A badly handled crisis can put a significant dent in a company’s value, but there are silver linings to be had, as this infographic from StrategicRISK shows
There is an 80% chance of a company losing more than 20% of its value at least once over a five-year period as a result of a badly handled crisis, according to new research.
The study by Oxford Metrica, which looked at more than 1,000 companies, reinforces the need for good crisis planning and management, and notes that organisations that handle a crisis well actually stand to gain a valuable reputation boost.
All crises are ultimately a “nexus of opportunity”, according to the report. They can be used to reinforce a company’s values and prove to stakeholders that the business can handle complications and come out of them even stronger than before.
Businesses failing to grasp the opportunity will leave behind disappointed stakeholders and revise downwards their expectations of future performance.

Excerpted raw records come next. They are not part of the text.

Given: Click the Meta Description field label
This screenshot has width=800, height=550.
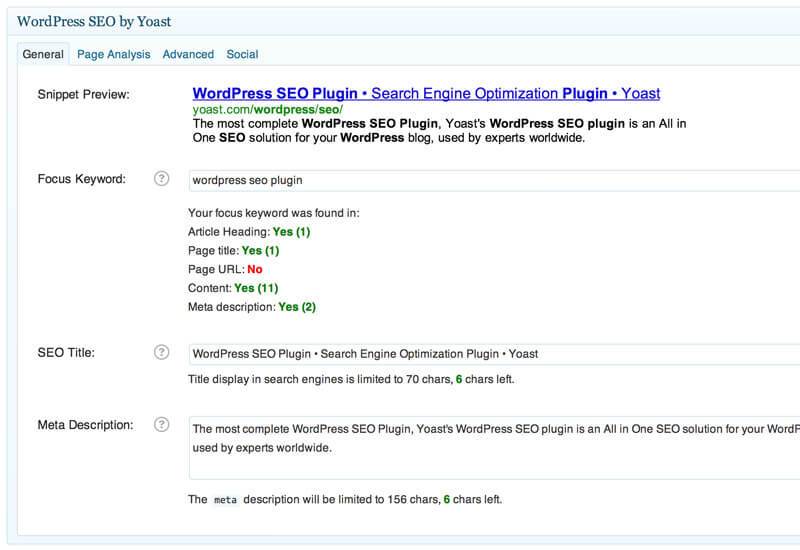Looking at the screenshot, I should 85,425.
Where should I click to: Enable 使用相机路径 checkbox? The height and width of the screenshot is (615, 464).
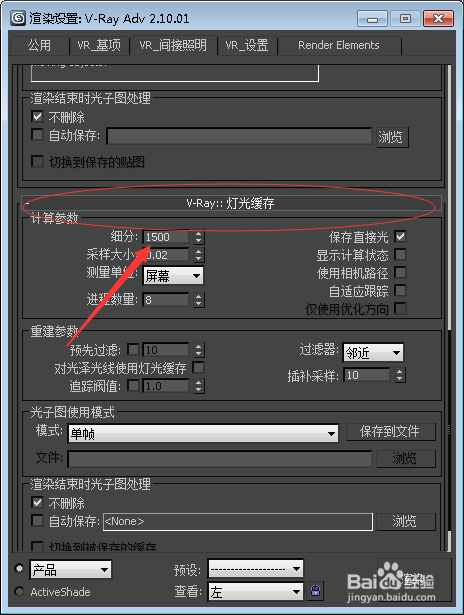pyautogui.click(x=400, y=272)
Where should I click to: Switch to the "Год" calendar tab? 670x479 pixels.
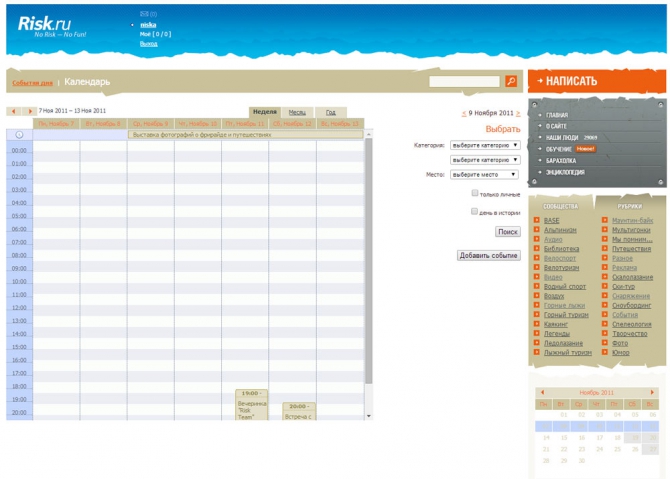[331, 112]
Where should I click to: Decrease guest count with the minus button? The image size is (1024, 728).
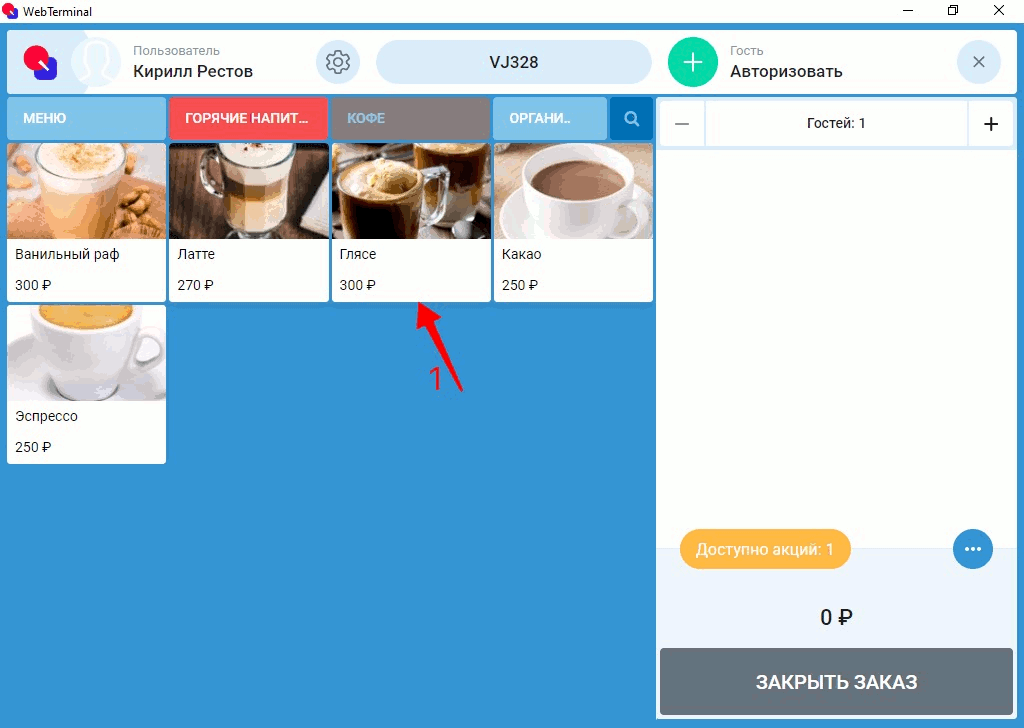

Consequently, their share price or market value will fall. Oxford Metrica research leader Deborah Pretty said that the lost value is not just temporary but in fact a “sustained, seismic shift” in the value of a company.

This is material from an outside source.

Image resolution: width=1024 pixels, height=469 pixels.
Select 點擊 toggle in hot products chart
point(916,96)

All crises are ultimately a “nexus of opportunity”
“Most chief executives will experience one of these events during their tenure,” she said. “The more prepared they are, the more well placed they will be to respond and recover.”

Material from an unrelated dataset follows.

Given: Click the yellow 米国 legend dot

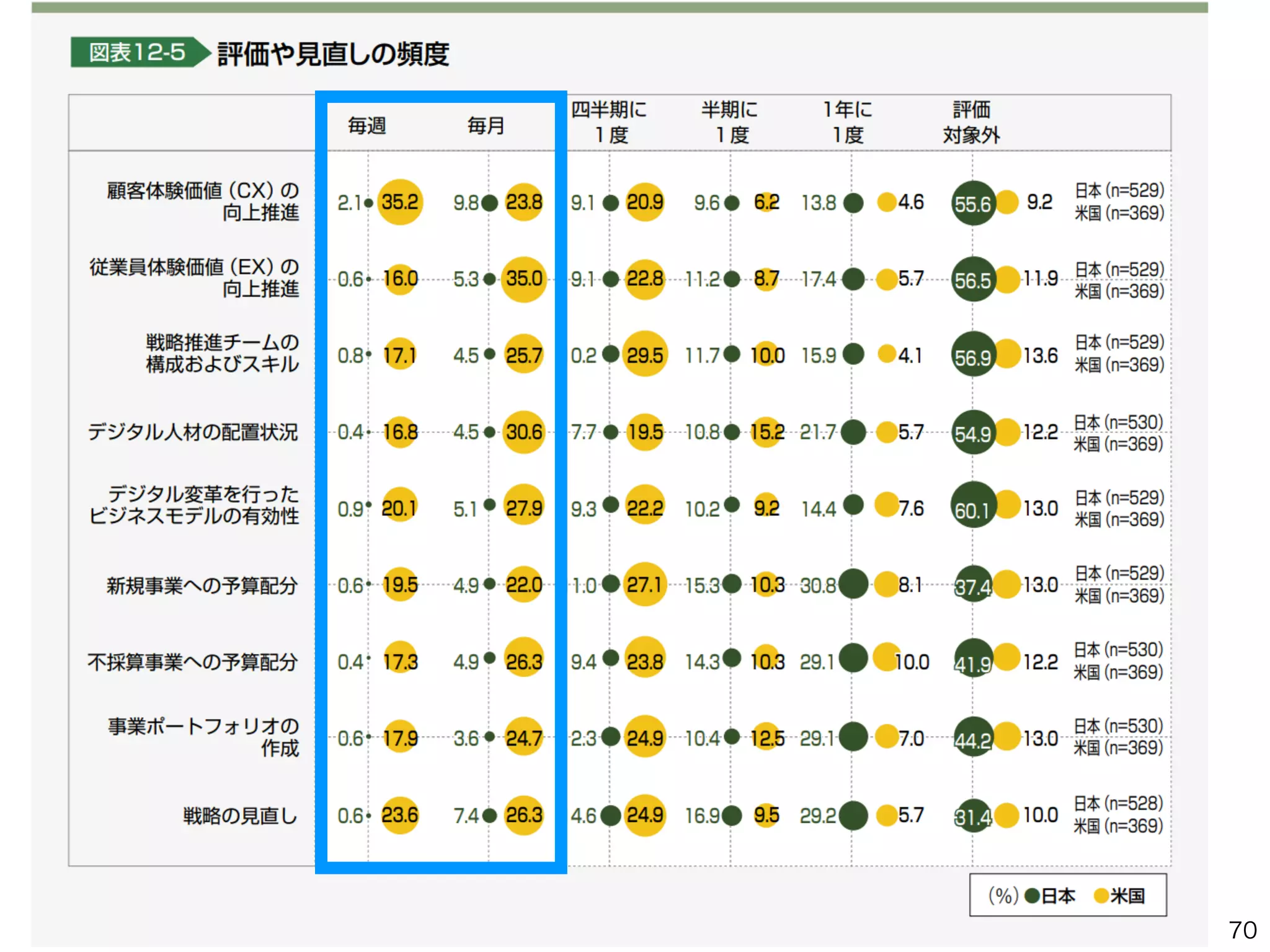Looking at the screenshot, I should [x=1101, y=896].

The key factor driving value recovery is a good communications strategy, according to the study. Strong leadership, rapid response and sensitive communication during a crisis can shape a company’s reputation.
According to Pretty, risk managers could benefit significantly from educating their board about these matters. In fact, buy-in from the top is critical if the organisation is going to respond and recover after a crisis. “Chief executives really need to understand what’s at stake if a major crisis occurs,” she said.